I am unable to enable HA agent or hot vMotion any VMs on an ESXi 3.5 123629 host in a HA/DRS/EVC cluster. The funny thing is that HA and vMotion were working fine on all three hosts in the cluster, but recently stopped working on one of them. No changes were made.
Two of the hosts are HP DL380 G5s and one is a DL360 G5. Two of the servers are running ESXi 3.5 123629 and one is running ESX 3.5.0 123630. All three hosts have the same DNS info. I am able to ping and resolve all three ESX hosts by name.
I have disabled and re-enabled HA on the cluster, but one of the hosts still fails with the error An error occurred during configuration of the HA agent of the host. - cmd remove failed.
I tried to vMotion from the host with the HA error and it stops at 10% before timing out. I can cold migrate the VMs from that same host to one of the two other hosts.

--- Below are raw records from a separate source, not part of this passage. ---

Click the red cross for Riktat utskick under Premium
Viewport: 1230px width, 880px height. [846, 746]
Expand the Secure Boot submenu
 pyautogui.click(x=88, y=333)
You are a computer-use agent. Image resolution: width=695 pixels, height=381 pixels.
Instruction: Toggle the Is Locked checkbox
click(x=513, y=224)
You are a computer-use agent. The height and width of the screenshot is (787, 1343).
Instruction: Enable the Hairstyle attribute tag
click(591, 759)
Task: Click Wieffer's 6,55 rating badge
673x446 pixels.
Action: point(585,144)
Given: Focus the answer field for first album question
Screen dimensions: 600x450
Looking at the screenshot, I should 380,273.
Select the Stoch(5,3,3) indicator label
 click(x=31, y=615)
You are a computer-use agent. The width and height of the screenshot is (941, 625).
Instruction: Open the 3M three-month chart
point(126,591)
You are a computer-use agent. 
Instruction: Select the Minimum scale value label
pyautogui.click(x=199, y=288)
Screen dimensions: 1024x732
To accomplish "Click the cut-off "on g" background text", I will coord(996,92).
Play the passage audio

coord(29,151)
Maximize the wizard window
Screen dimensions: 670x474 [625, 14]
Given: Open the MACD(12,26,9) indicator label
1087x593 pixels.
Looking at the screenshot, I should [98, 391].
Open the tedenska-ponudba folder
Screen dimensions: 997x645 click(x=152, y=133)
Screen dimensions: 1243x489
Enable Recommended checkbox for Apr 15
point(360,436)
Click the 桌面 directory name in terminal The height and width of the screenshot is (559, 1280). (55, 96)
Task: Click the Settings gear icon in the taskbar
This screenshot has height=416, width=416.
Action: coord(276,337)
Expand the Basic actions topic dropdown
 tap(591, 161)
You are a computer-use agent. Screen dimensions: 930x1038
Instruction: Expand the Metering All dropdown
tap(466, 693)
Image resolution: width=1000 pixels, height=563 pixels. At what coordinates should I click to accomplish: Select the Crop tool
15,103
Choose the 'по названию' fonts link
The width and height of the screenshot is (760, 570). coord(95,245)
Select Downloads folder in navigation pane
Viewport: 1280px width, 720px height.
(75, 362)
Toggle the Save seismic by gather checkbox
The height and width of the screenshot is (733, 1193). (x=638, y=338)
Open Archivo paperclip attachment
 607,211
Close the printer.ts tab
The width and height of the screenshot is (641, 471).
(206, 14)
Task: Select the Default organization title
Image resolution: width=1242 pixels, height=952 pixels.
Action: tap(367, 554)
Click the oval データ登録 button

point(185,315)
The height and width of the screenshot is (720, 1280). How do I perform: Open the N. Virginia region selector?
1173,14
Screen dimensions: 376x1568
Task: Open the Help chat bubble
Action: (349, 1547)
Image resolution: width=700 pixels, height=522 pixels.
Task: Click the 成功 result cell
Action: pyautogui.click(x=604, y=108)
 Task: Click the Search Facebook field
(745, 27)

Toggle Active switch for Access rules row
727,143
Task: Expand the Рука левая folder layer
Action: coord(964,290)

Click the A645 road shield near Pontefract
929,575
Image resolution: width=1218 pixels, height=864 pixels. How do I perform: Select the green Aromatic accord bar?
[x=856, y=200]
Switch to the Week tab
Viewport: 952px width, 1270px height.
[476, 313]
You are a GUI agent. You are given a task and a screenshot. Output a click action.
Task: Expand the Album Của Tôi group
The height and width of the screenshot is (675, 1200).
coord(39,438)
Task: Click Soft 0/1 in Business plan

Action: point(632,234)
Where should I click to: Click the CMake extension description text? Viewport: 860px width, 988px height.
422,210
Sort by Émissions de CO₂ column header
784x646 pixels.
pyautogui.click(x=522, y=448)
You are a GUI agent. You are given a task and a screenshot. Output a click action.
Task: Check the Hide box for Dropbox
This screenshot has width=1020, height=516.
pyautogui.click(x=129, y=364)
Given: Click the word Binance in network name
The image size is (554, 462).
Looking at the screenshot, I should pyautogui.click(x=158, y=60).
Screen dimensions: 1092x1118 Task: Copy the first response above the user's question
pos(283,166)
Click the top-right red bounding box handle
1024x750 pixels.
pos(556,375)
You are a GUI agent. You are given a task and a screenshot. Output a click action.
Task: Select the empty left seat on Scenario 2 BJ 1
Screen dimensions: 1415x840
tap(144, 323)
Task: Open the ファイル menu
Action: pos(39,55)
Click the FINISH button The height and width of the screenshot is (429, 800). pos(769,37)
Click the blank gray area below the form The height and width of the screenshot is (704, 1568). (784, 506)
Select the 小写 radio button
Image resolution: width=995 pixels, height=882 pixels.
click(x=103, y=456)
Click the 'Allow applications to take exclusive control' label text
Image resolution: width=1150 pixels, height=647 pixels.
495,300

I am hoping that I don't have to power down all of the VMs on the host with the issue and then reboot the host. I am not even sure that will help. Any ideas? THANKS
vMotion will error at 10% when the vmkernel network can not reach the target host.
Try using vmkping -D from the consoles of the involved hosts to see if the vmkernel network is working.
DNS resolution must work with both a fqdn and a short name from each host to the other.
Also check your /var/log/vmware/vmkwarning log.
vmkping -D showed successful pings
I do not see a vmkwarning.log file located in the /var/log/vmware/ directory. Does ESXi 3.5 normally have that log file in that location?
Any other ideas? Thanks.
No vmkwarning is good. That is the correct location for logs on ESXi.
Check VLAN assignments for the vMotion network if you use them.
Check your vmkernel gateway on the vMotion network. If you have multiple vmkernel nets you may need to add a vmkernel route for the vMotion vmkernel net.
After closer inspection of the network adapters on the ESX host that has the issue I noticed that the vnic that is used for vMotion has a blank observed IP address range. The other vnics on the other two ESX hosts have normal observed IP address ranges. I am wondering if perhaps the physical nic is bad or if the switch port is bad. I looked at both of them the other day and both had active link lights.
I may try another switch port and see what happens. We use a 5 port switch for vMotion. We plug all three ESX hosts into that switch. Like I said earlier, vMotion and HA were working fine for several months and no changes were made.
Does a blank observed IP address range for a vnic normally indicate a hardware issue such as a bad nic? Thanks.
Thats a normal item to see. vmkernel ip's are not part of the VM networks and are not enumerated there. Only the VM networks would be part of the list.
Are there any other vmkernel nets? Like iSCSI etc.
Do a vmkping from one host to the other for the vmotion network.
server1 vmotion ip = 10.10.10.1
server2 vmotion ip = 10.10.10.2
If it responds then the network is not the issue.